El segundo riesgo de esta operación es que alguien pueda ahora pensar que la exhumación de los restos de Franco es lo que nos faltaba para hacer desaparecer por fin el régimen franquista que él mismo instauró, como si no lleváramos casi el mismo tiempo que Franco lleva bajo tierra disfrutando de una de las mejores democracias del mundo, homologable a las del resto de Europa (y por lo tanto imperfecta, como todas ellas). No deja de ser una tranquilizadora paradoja que, al parecer, los restos de Franco se encuentren, cuarenta años después de muerto, en mucho mejor estado que los del franquismo. Al dictador lo embalsamaron cuidadosamente, de manera que es muy posible que el cadáver haya podido evitar la putrefacción. Del franquismo hace tiempo que no queda nada en nuestro ordenamiento jurídico, aunque a veces hay quien confunde los intentos de eliminar cualquier resto de aquel régimen autoritario en el sistema político actual con el empeño inútil en borrar los años de nuestra historia que menos nos gustan a los que nos gusta vivir en libertad. La anomalía con respecto a la Europa democrática no fue que quien fuera durante cuatro décadas Jefe del Estado fuera enterrado en el Valle de los Caídos, sino que su dictadura perviviera treinta años después de la derrota del fascismo en el continente. Pero esta es una realidad histórica que, desafortunadamente, no hay Decreto-Ley capaz de cambiar.

De ahí viene también el tercer riesgo que puede conllevar la exhumación de los restos del dictador: que no se haga nada después. Y es que, como ya dijo en su día la Comisión de Expertos que dictaminó qué hacer con el monumento, el desalojo de Franco del Valle de los Caídos es una de las acciones necesarias para darle al Valle un nuevo significado.

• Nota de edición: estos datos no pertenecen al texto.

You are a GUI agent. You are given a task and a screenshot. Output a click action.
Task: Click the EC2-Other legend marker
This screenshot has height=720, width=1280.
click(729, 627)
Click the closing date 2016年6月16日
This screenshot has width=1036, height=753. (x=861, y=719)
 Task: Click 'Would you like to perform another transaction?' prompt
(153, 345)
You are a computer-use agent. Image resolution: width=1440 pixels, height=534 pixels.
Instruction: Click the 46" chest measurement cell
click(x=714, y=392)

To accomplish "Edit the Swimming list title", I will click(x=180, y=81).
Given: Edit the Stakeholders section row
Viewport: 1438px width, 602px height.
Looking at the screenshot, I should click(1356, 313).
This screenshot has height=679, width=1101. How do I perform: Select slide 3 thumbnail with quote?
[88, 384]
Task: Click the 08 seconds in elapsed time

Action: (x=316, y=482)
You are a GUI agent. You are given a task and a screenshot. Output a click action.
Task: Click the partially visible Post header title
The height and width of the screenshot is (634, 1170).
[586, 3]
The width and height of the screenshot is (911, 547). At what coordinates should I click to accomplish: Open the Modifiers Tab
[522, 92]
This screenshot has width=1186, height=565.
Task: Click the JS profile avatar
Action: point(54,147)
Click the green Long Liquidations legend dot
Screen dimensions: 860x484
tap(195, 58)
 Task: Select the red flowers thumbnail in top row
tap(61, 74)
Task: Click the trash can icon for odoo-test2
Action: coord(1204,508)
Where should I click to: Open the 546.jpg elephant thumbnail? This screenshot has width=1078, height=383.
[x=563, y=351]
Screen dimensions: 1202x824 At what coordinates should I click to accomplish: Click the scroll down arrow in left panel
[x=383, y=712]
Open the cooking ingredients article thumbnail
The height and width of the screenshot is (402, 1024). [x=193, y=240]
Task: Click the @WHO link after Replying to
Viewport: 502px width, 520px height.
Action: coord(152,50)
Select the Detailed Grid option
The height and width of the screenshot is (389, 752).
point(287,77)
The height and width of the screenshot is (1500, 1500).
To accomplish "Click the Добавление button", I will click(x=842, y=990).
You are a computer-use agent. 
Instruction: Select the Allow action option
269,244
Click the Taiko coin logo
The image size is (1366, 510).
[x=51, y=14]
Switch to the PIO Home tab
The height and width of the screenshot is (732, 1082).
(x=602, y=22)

Su propuesta, con la que difícilmente se puede estar en desacuerdo, es convertir el Valle de los Caídos, concebido en su día como una exaltación de la victoria de Franco en la guerra civil, en un memorial de la contienda que rinda homenaje a los fallecidos de ambos bandos en la guerra, cuyos restos descansan, prácticamente por igual, en los osarios que rodean la basílica. De ahí las dos poderosas razones para trasladar los restos del dictador: ni murió en la guerra, ni el tratamiento privilegiado que tiene su enterramiento a los pies del altar mayor es compatible con el proceso de reconversión del Valle de los Caídos que ahora debe iniciarse. Dicho de otro modo: por mucho valor simbólico que pueda tener, llevarse de ahí la tumba de Franco sin iniciar al mismo tiempo el proceso de «resignificación» del Valle le quitaría mucho sentido a ese traslado. Si quiere comprender bien qué significa esta palabra, pruebe a hacer una visita al antiguo campo de exterminio de Auschwitz: no hay mejor vacuna contra el nazismo. Una visita al nuevo Valle de los Caídos debería ser el mejor modo de vacunar a nuestras nuevas generaciones contra la guerra y la dictadura.